_Task goal_: Copy every line of the listing that holds the string "computer".
========================================
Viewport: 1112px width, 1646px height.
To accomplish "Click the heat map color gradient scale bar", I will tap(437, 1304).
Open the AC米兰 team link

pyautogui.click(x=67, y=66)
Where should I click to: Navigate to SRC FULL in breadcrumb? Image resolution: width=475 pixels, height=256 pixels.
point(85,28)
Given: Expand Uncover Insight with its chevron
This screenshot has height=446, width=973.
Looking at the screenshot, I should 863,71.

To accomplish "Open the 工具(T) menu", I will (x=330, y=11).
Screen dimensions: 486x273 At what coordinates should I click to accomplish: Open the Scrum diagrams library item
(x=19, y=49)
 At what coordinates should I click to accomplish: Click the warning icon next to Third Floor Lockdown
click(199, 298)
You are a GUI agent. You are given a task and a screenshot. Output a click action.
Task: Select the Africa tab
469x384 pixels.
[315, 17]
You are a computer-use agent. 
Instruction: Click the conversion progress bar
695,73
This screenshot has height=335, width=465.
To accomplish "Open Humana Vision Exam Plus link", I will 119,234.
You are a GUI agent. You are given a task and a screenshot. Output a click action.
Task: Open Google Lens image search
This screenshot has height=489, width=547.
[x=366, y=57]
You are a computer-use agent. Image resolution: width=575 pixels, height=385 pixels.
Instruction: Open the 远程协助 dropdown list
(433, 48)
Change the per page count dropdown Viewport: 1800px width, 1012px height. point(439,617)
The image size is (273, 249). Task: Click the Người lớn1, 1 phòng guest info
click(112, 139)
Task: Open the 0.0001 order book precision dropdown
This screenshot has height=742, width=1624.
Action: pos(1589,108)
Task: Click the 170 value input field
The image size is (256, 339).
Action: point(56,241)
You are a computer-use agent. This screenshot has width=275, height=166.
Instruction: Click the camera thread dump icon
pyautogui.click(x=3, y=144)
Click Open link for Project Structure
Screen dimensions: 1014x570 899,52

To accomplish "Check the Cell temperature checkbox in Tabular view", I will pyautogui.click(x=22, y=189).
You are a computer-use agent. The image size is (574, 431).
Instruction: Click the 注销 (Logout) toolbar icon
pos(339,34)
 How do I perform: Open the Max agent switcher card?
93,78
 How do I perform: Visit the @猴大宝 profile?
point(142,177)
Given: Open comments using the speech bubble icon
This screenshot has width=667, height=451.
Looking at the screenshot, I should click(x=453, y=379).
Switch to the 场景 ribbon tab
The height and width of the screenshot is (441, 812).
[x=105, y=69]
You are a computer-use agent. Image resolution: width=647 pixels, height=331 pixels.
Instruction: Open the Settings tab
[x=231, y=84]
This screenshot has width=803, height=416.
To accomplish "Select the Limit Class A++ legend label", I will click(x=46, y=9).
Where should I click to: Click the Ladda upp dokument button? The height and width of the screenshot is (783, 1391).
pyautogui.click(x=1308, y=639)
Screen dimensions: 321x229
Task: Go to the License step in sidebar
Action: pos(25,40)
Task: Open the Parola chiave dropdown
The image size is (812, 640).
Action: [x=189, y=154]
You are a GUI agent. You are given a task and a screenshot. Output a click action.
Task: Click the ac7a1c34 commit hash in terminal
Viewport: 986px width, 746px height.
========================================
_Response_:
You are a computer-use agent. 
You are a computer-use agent. Image resolution: width=575 pixels, height=385 pixels.
You are a computer-use agent. This screenshot has width=275, height=166.
You are a computer-use agent. The image size is (574, 431).
You are a computer-use agent. Image resolution: width=647 pixels, height=331 pixels.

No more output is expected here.